«Racconto la morte per capire la vita»

I latini hanno un concetto di morte radicalmente diverso da quello insito nell’animus germanico. E proprio tale differenza ha attratto Wim Wenders, che nel suo «Palermo shooting», ieri in anteprima a Palermo, con gli invitati delle grandi occasioni (il film è finanziato anche dalla Regione Siciliana) e le aspettative per quest’opera densamente filosofica, male accolta a Cannes, quindi alleggerita di 18 minuti, mostra una morte (Dennis Hopper) da abbracciare, per capire la vita... «È un film molto personale», spiega il regista, accompagnato da Giovanna Mezzogiorno (qui, restauratrice, che ha perso il compagno). «Per due volte ho guardato la morte negli occhi, per me punto di vista privilegiato, dal quale apprezzare l’esistenza.
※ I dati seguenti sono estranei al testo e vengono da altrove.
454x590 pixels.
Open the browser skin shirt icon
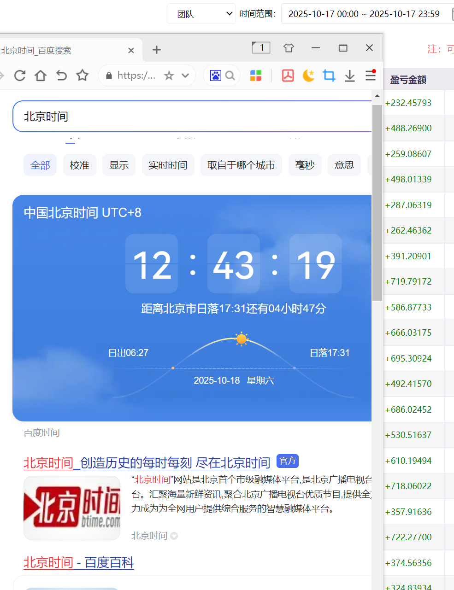coord(289,48)
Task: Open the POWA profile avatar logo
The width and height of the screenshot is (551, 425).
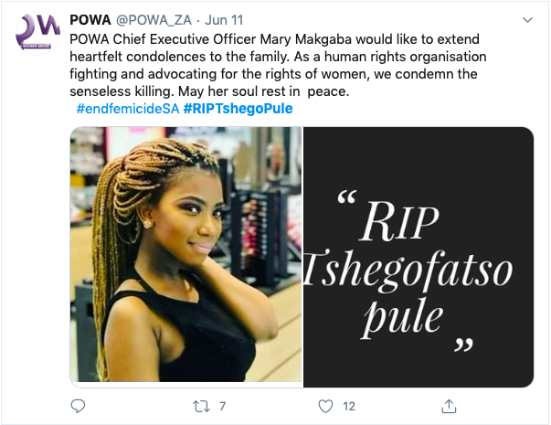Action: [x=37, y=33]
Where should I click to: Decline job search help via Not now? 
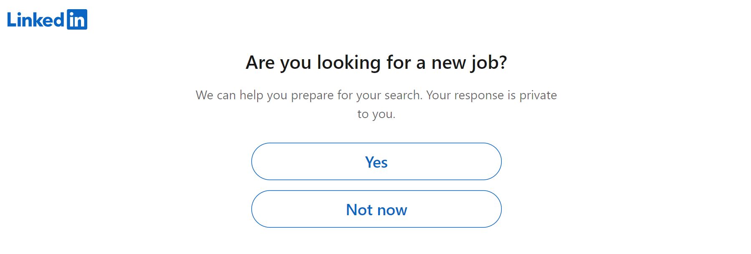coord(376,209)
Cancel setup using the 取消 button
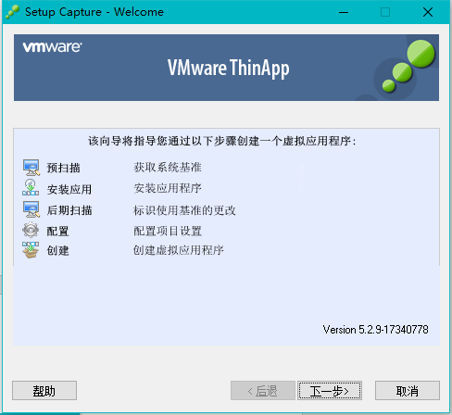This screenshot has height=415, width=452. 408,391
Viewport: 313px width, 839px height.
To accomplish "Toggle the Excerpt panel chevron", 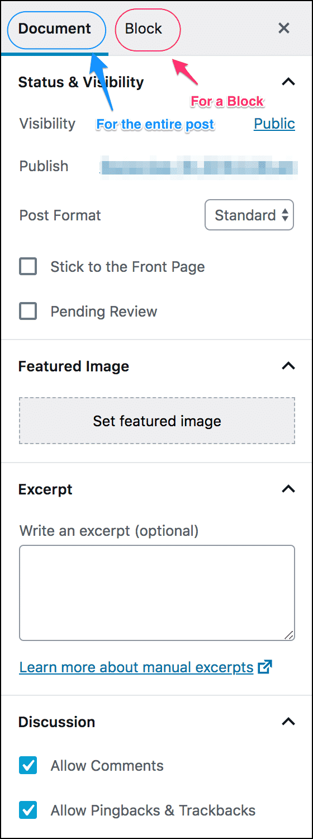I will 288,489.
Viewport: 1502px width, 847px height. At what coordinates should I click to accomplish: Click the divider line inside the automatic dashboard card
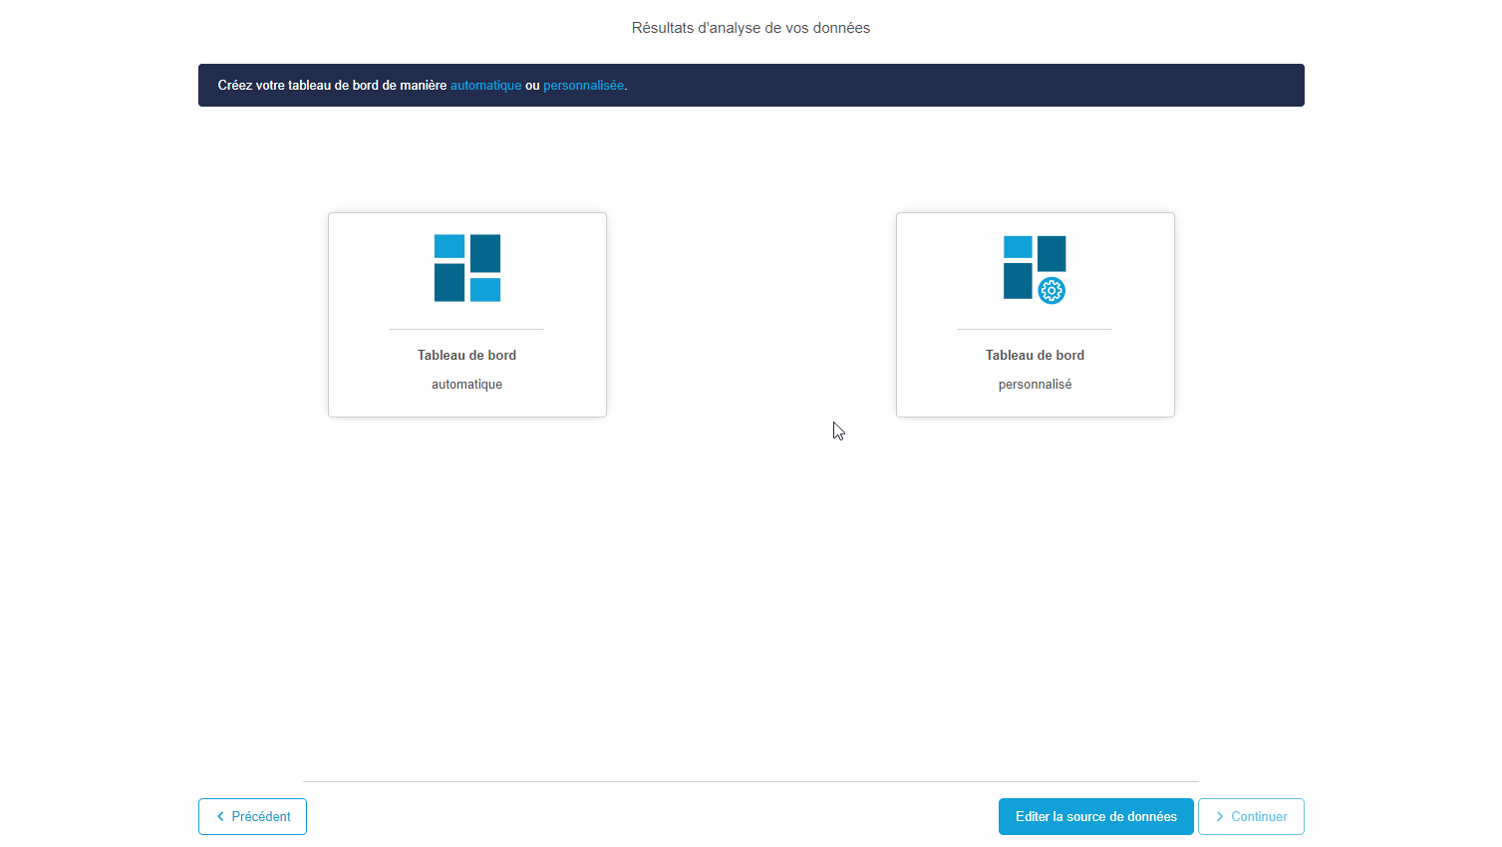466,330
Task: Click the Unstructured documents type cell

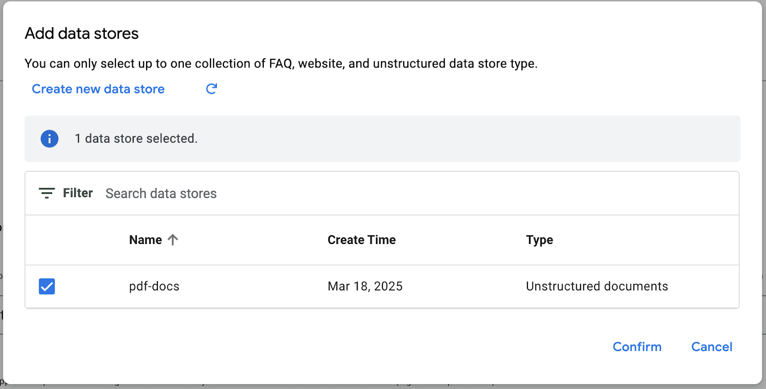Action: coord(597,286)
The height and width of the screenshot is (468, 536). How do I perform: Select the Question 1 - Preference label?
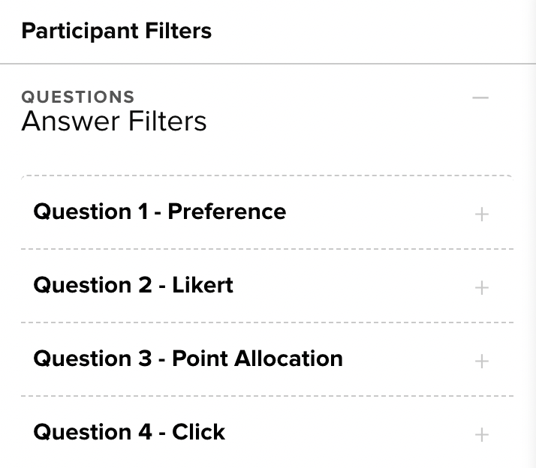click(159, 212)
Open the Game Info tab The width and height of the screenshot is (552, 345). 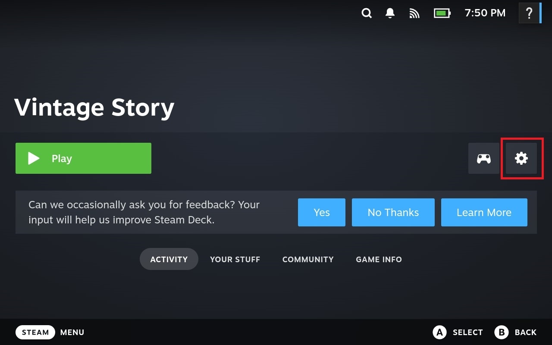[x=379, y=259]
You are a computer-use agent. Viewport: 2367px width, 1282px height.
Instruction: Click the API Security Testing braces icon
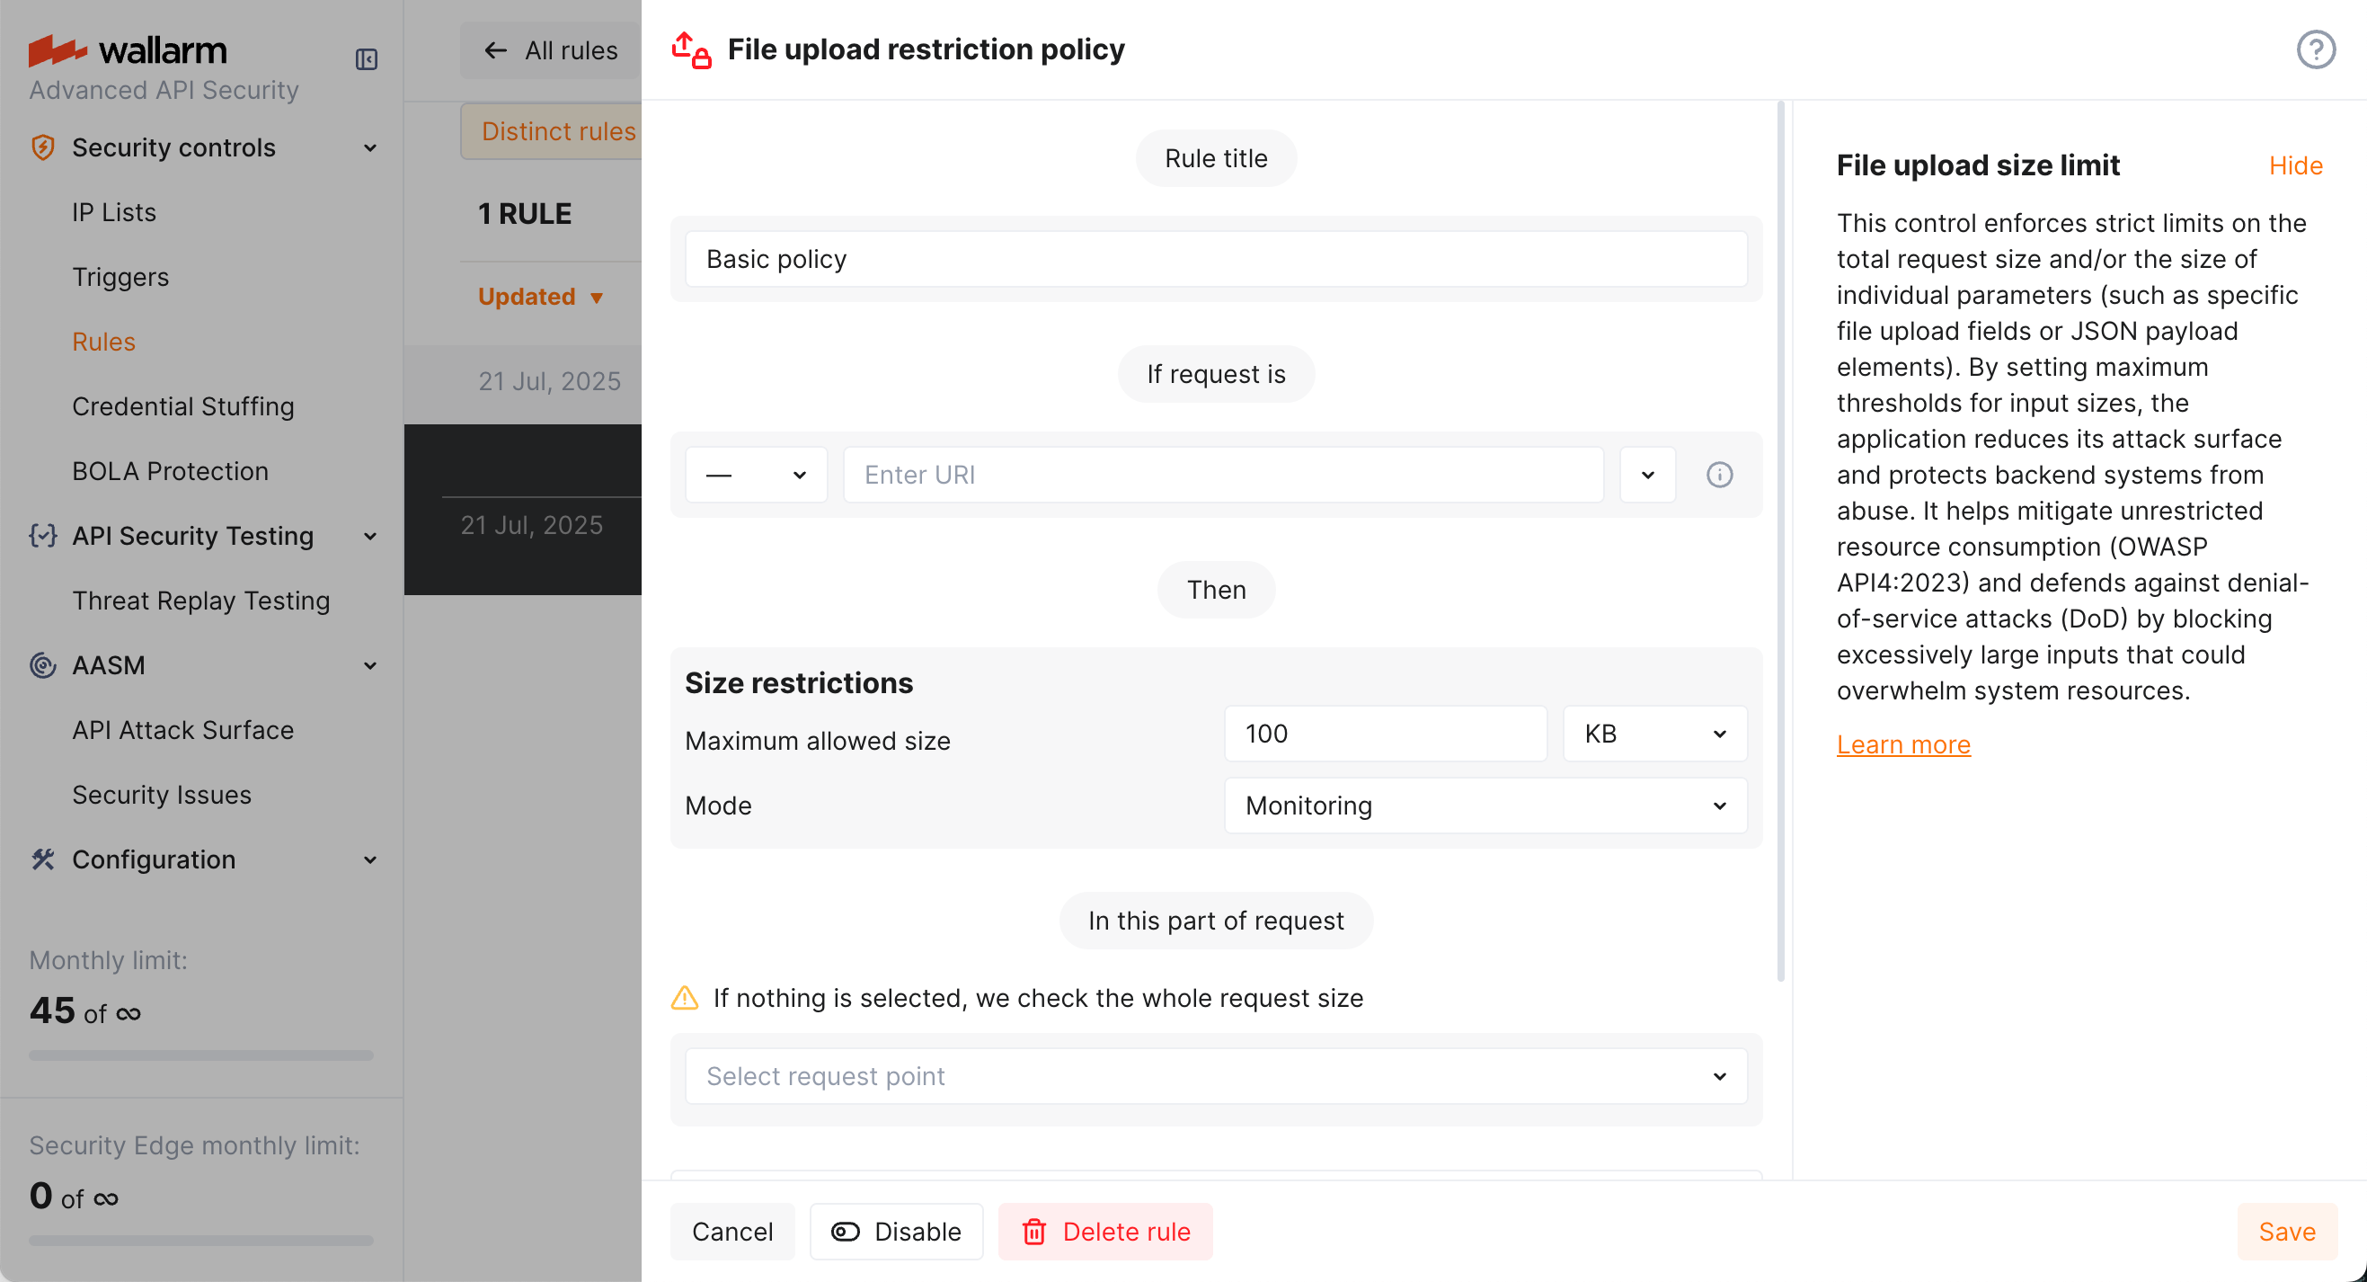click(x=42, y=536)
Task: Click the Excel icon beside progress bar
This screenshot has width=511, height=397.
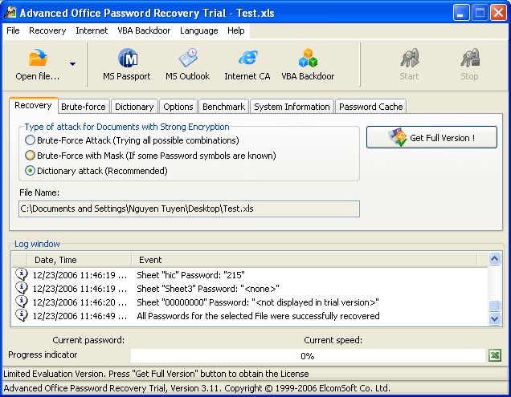Action: point(494,355)
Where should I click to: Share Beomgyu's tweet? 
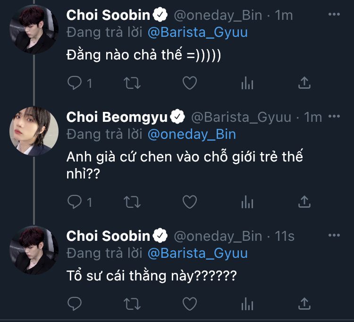click(x=305, y=202)
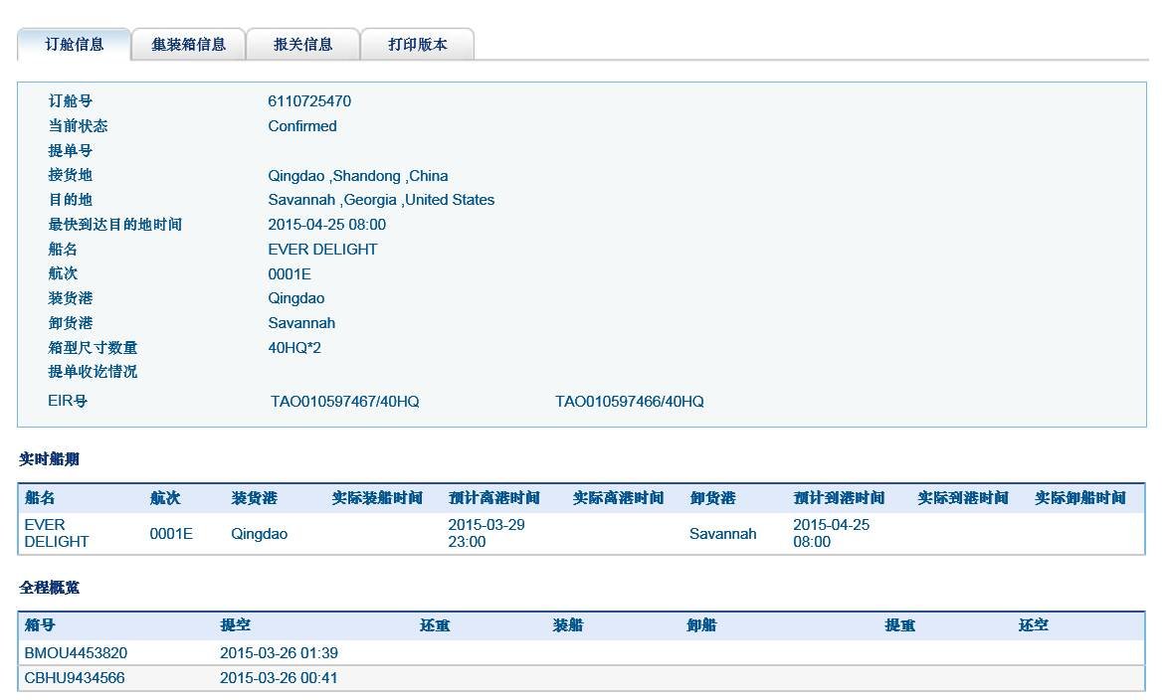Select the 打印版本 tab
Screen dimensions: 1165x700
pyautogui.click(x=418, y=44)
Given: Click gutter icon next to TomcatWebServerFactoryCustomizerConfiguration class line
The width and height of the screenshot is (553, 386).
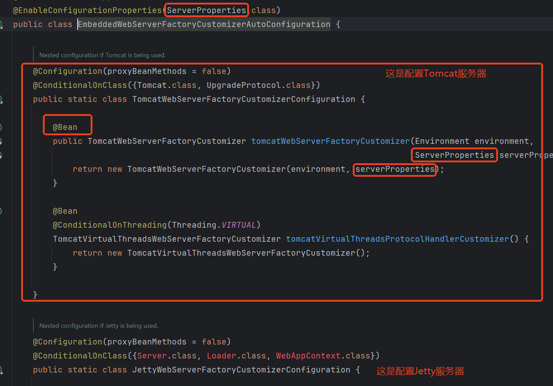Looking at the screenshot, I should tap(1, 99).
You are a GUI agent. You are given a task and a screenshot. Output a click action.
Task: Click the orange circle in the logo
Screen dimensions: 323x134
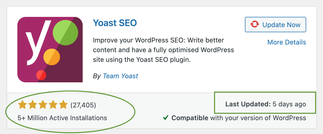52,57
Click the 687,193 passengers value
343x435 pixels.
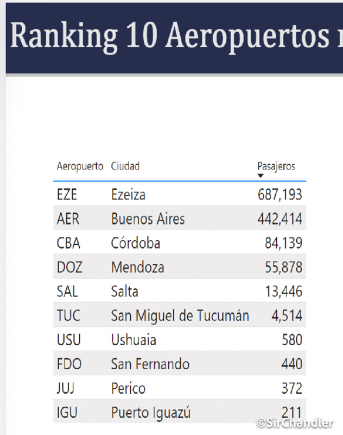tap(280, 194)
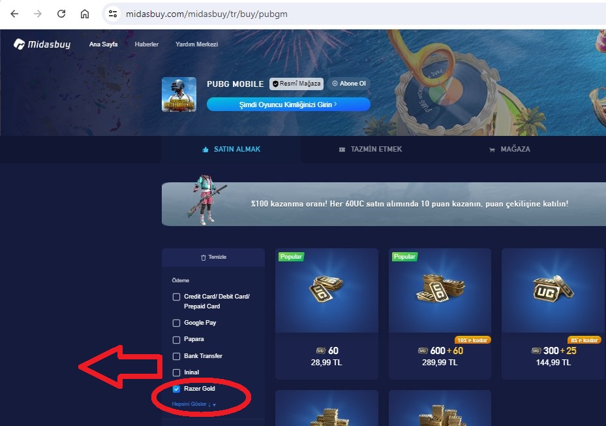Reload the page with refresh icon

point(61,14)
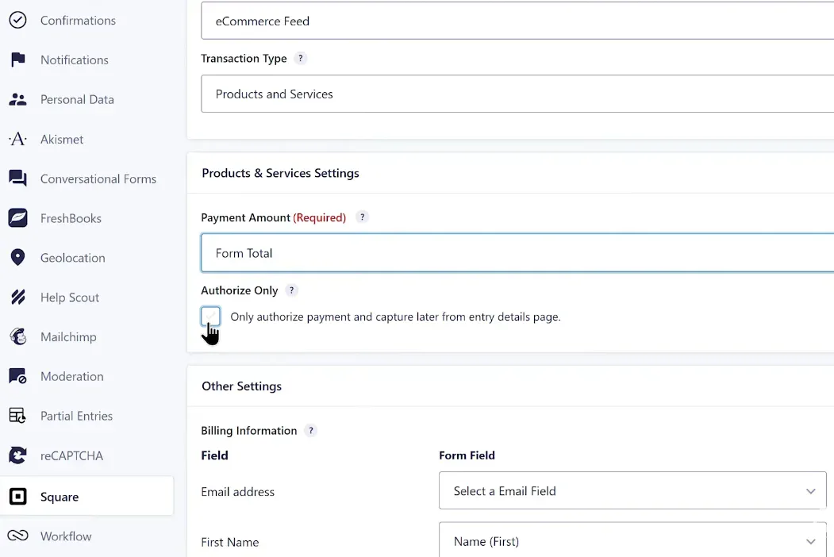Expand the Email address field dropdown

[x=632, y=491]
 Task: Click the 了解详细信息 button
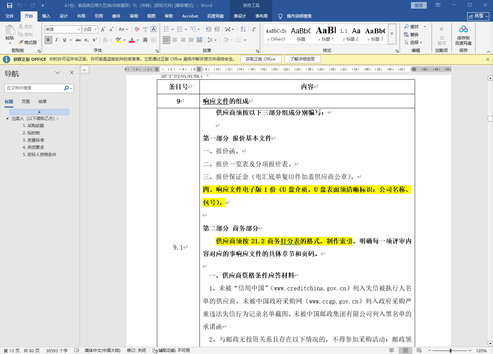(x=302, y=59)
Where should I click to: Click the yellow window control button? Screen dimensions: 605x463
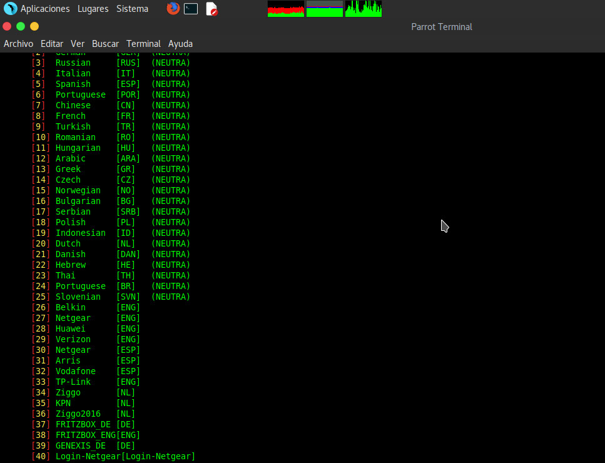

Una visione cristiana, che mi deriva da “Il settimo sigillo” di Bergman, la cui fine, contemporanea a quella di Antonioni, mi colpì molto, mentre giravo». E se in «Palermo shooting» l’esperienza del trascendente è sullo sfondo, quella immanente della distruzione postbellica lega, per Wenders, Palermo alla natia Düsseldorf.

«Quarant’anni fa vidi Palermo, appena uscita dalla seconda guerra mondiale e quelle immagini forti mi son rimaste nel cuore», rievoca Wim, che ha girato scene al mercato di Ballarò, ai Quattro Canti, tra Villa Garibaldi e Porta Felice, firmando una dichiarazione d’amore per la città.